Although the islands Ilha Redonda and Ilha Redondinha are located nearby, they are not part of the Cagarras archipelago.

==Origin of the name==

There is no consensus among authors about the origin of the name of this archipelago. The most commonly accepted version is that the toponymy would is due to the large amount of excrement (in Portuguese, "cagádas" ) of seabirds that live, nest, and feed on these islands. After feeding mainly on fish, these birds excrete their feces, rich in calcium, on the rocky slopes of the islands, staining them white. This hue is clearly visible from the shore of Ipanema, one of the south beaches of Rio de Janeiro.

In 1730, its main island, appears on a nautical chart with a Frenchified name "Island Cagade." In another letter, dated 1767, the same appears with the island carrying its name in Portuguese: "Crappy Island." "Ilha Cagáda"

Another possibility for its name is that Portuguese sailors wrongly identified the frigatebirds (fragatas in Portuguese) that nest on these islands, with the Cory's shearwater (cagarras in Portuguese) seabirds that live in the archipelagos of Madeira and the Azores (Portuguese territories): the shearwater or cagarra (Calonectris borealis) is not found on Brazilian islands.

==History of the Archipelago==

The islands are situated in proximity to the discharge in the sea of sewage from almost all the South Zone of Rio de Janeiro, through the Ipanema canal, an important work of sanitary engineering built in the 1970s in accordance with the Protocol of Annapolis.
CONAMA proposed making the Ilhas Cagarras Archipelago and Area of Relevant Ecological Interest on 14 September 1989, but nothing was done at the time.
Creation of the natural monument was due to the initiative of Mr Fernando Gabeira of the Green Party.

On 13 April 2010 the incumbent vice president José Alencar signed a decree creating the Cagarras Islands Natural Monument.
The purpose was to preserve the remnants of the island ecosystem in the Atlantic Forest domain, to preserve the scenic beauty, and to maintain a refuge and nesting area for migratory shorebirds.

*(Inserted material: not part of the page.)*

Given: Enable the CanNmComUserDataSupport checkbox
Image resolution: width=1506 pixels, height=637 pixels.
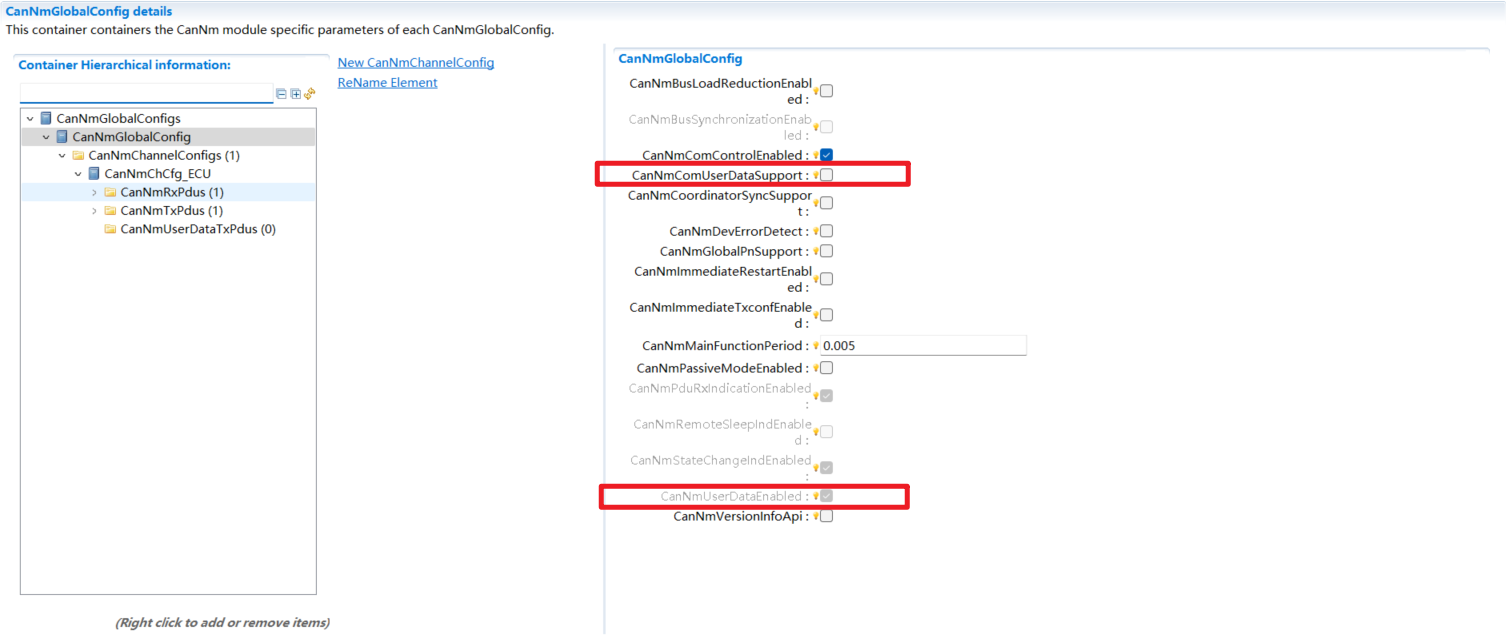Looking at the screenshot, I should click(x=827, y=175).
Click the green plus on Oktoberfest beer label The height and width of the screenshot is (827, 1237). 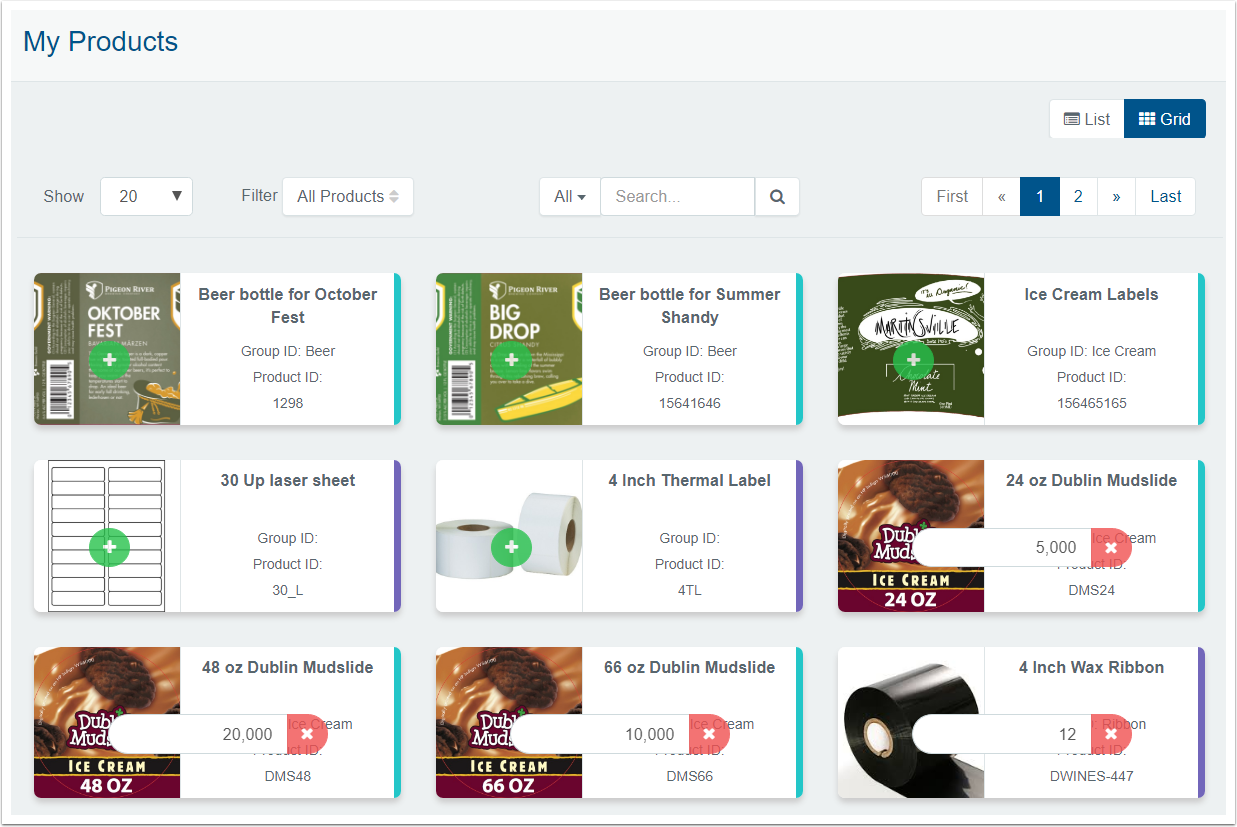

The monument consisted of the Cagarras, Palmas and Comprida islands and the Filhote da Cagarra islet, as well as the water for 10 m around the land.
Any activity that could damage the ecosystem or disturb the aquatic fauna and sea birds was prohibited.
The consultative council was created on 14 December 2010.
The natural monument is part of the Carioca Mosaic, created in 2011.